Man, do I hate having to trot out credentialism, especially for someone who seems to be intelligent but is, in actuality, elitist and functionally illiterate.

Back to my point: I am not arguing the statistical validity of the study. I'm sure the academic statisticians whom Councillor Davis employed know their craft. What I question is the validity of a positivist (or post-positivist) approach to the problem of researching a marginalized community. Other paradigms and methodologies better lend themselves to the nature of the problem. It's a simple matter of instrumentation: one can only discover that for which one's instrument is calibrated. Statistics is very useful for many things. However, it is not a universal instrument of discovery.

Anonymous said...

Dude. Chill. Read my last para. I agree with you (mostly). If I'm bleeting, it's about the others who are attacking the wrong issue.

Anonymous said...

And yes. Yours was the only blog posting on the issue that I've read that deals with the real issue at hand. I should have made that more clear, but I presume that people read the entirety of what I write.

We good now?

Diane Dyson said...

Like most arguments, you are both right. However, despite Iain de Jong's poor defense of it, the Street Count also has some merit: it gives heft to the political fight for the marginalized. "Hard numbers," however earnestly derived, are an important part of the means of getting attention and resources to an issue.

Thanks all for your comments.

(Now, I don't have to trot out my credentials too, do I?)

Mark Federman said...

I agree, Diane, that there is merit in numbers.

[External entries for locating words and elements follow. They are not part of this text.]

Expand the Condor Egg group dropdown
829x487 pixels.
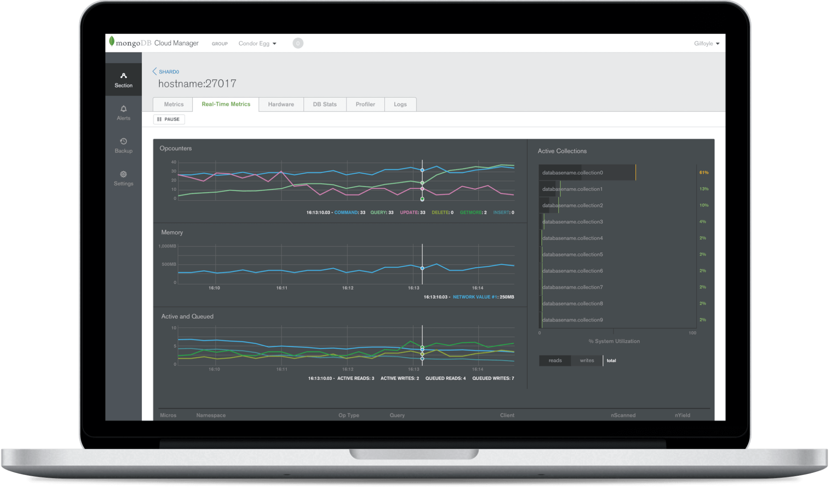(257, 44)
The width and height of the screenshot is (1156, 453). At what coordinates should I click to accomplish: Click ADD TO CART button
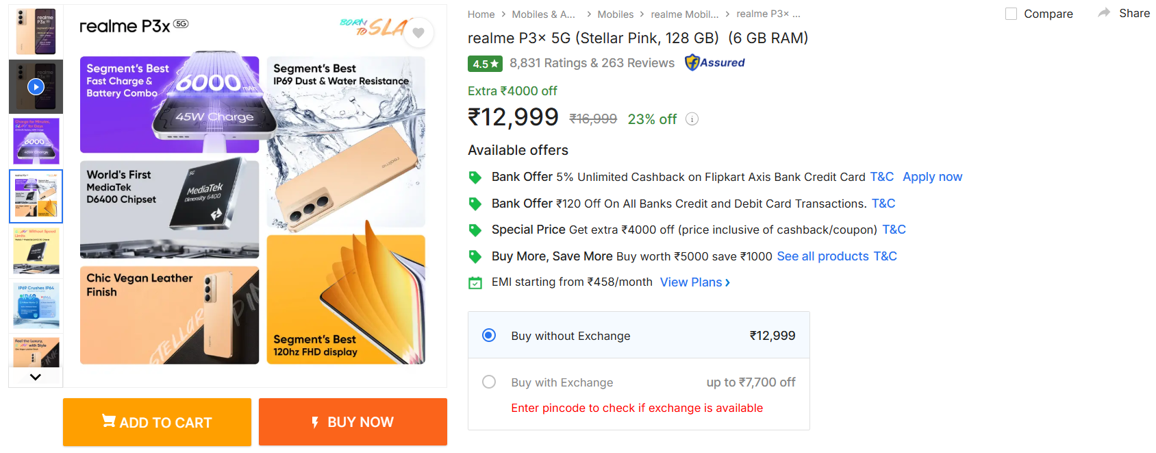click(x=157, y=422)
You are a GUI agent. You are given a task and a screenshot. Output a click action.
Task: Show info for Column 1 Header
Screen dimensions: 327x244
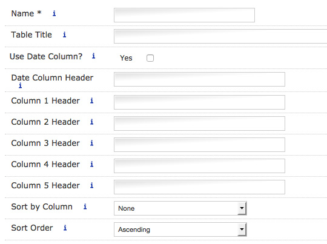click(92, 101)
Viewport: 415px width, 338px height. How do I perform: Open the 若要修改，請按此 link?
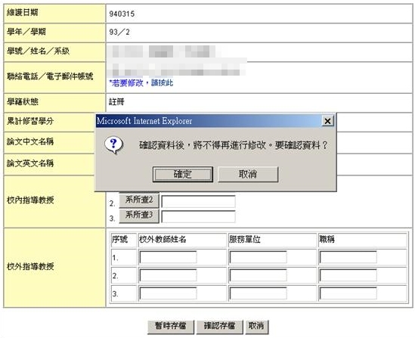point(141,83)
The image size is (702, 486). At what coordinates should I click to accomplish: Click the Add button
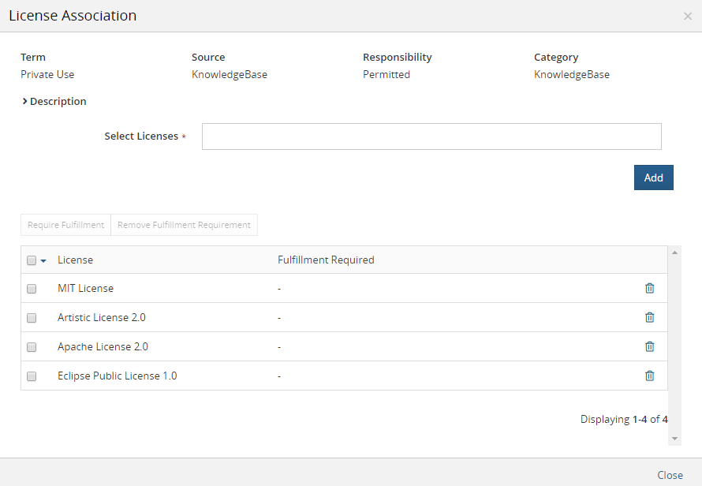click(x=653, y=177)
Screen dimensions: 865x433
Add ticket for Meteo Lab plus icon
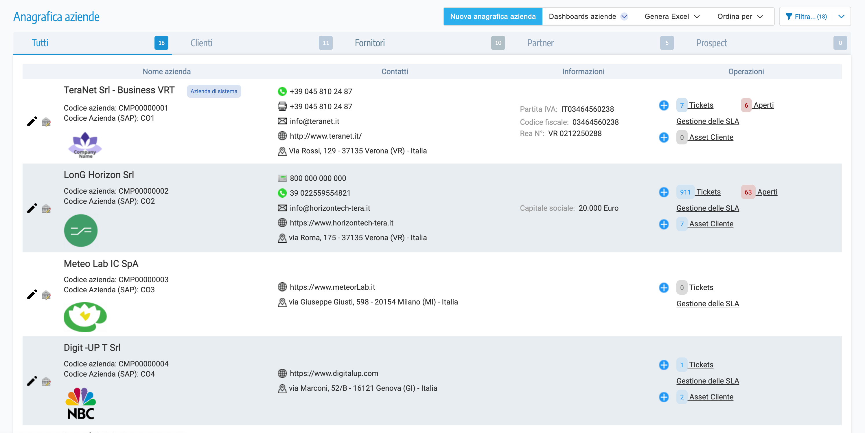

But like any empirical approach, numbers only provide one aspect and tell only a very small part of the overall story. The problem is that those who are not well-versed in research, the history and philosophy of science, and the limitations of abstract empiricism (i.e., politicians and policy makers), tend to believe that numbers are the ne plus ultra of providing understanding; that stance is just plain wrong. de Jong does a terrible disservice to the entire citizenry, not just the marginalized, through his stance of defensiveness, rather than promoting a multi-methodological approach to a complex problem.

Or, put another way, you cannot solve a complex problem with complicated tools.

Anonymous said...

I agree! I cannot stand De Jong! I do not agree with what he says. He is offensive and uses this capability to attract an audience . I had the unpleasant honour of attending a conference where he was speaking. He is loud and his theatrics were unsavy and rude. A doof, a dolt, and a sure ass idiot!